#### The records ####
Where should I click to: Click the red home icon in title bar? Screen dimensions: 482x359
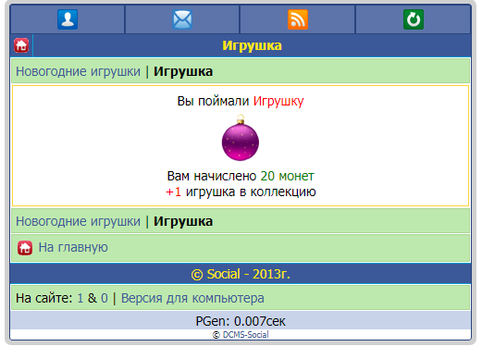point(21,45)
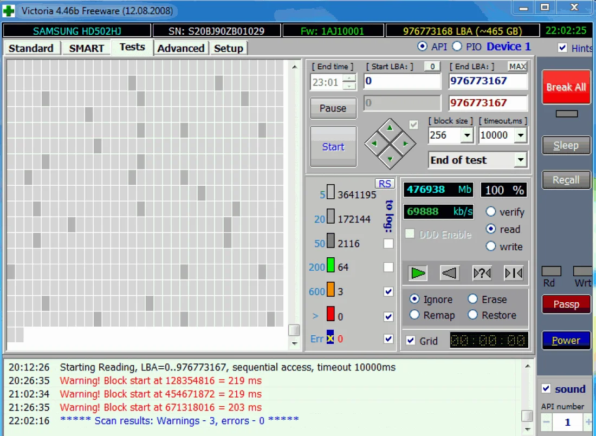Open the Advanced tab
Viewport: 596px width, 436px height.
(x=180, y=48)
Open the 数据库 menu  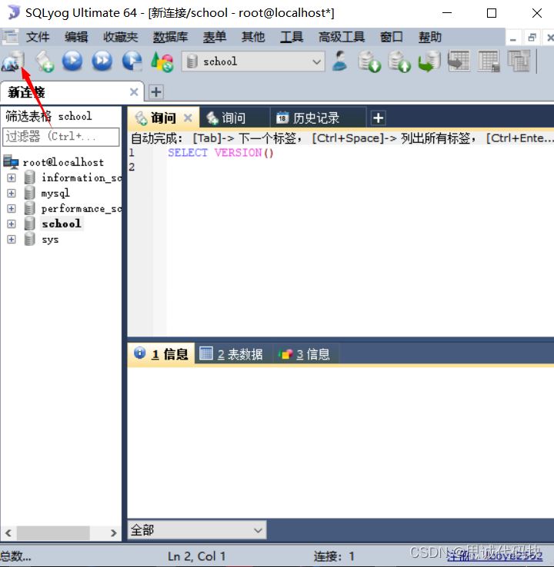170,37
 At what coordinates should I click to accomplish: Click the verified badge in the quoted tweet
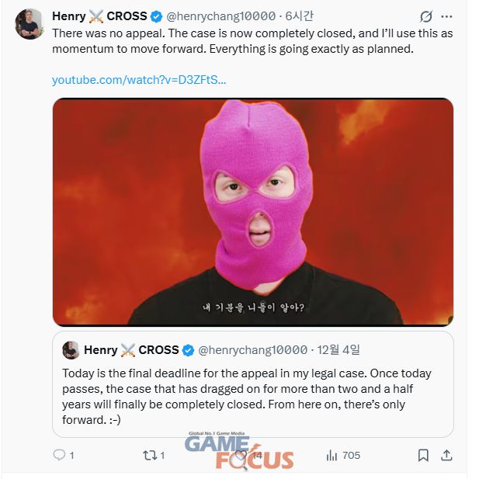(187, 350)
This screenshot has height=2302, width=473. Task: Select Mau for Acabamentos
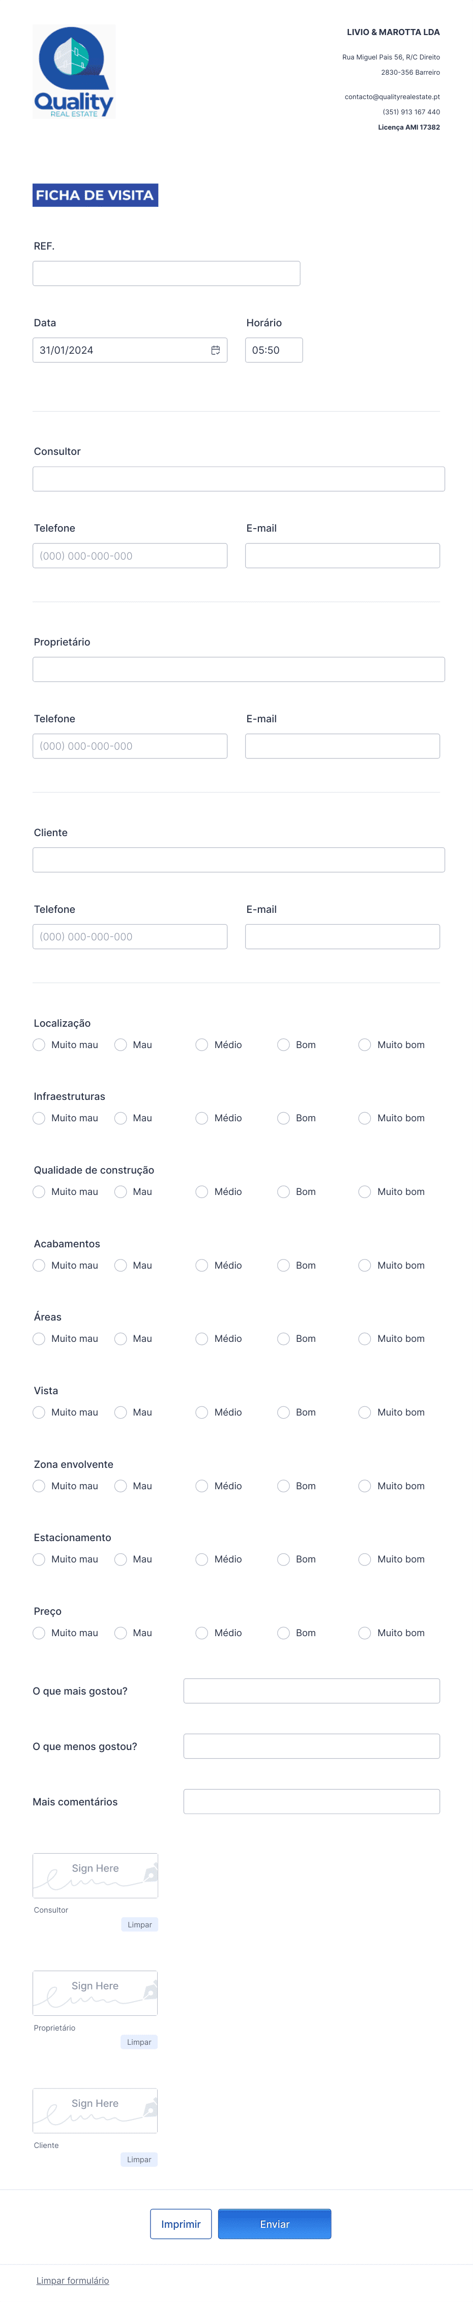pyautogui.click(x=121, y=1265)
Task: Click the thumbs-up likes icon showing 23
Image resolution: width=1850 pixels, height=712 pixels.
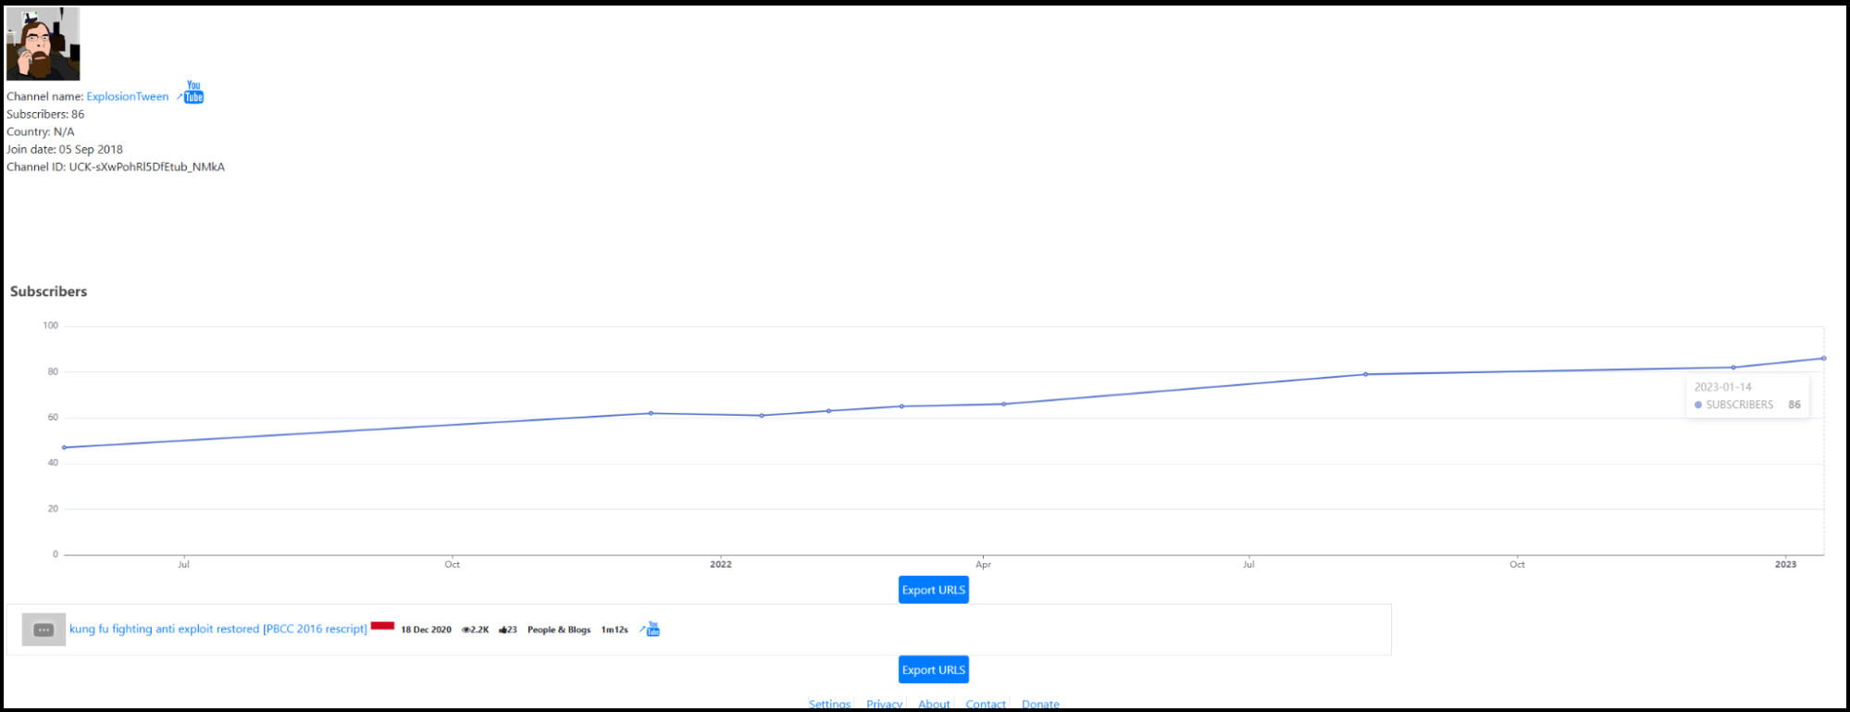Action: tap(503, 631)
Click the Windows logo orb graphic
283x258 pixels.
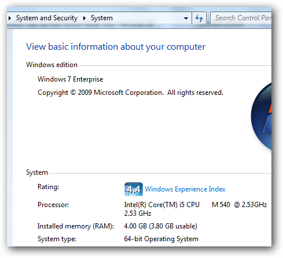pyautogui.click(x=261, y=116)
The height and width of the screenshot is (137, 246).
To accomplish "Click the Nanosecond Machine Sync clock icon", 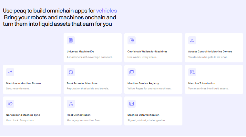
####
* About this task:
Using the records above, copy exactly and only the lines from the line with "The height and" through the end, both included; leave every picture out.

* Problem solution:
The height and width of the screenshot is (137, 246).
To accomplish "Click the Nanosecond Machine Sync clock icon", 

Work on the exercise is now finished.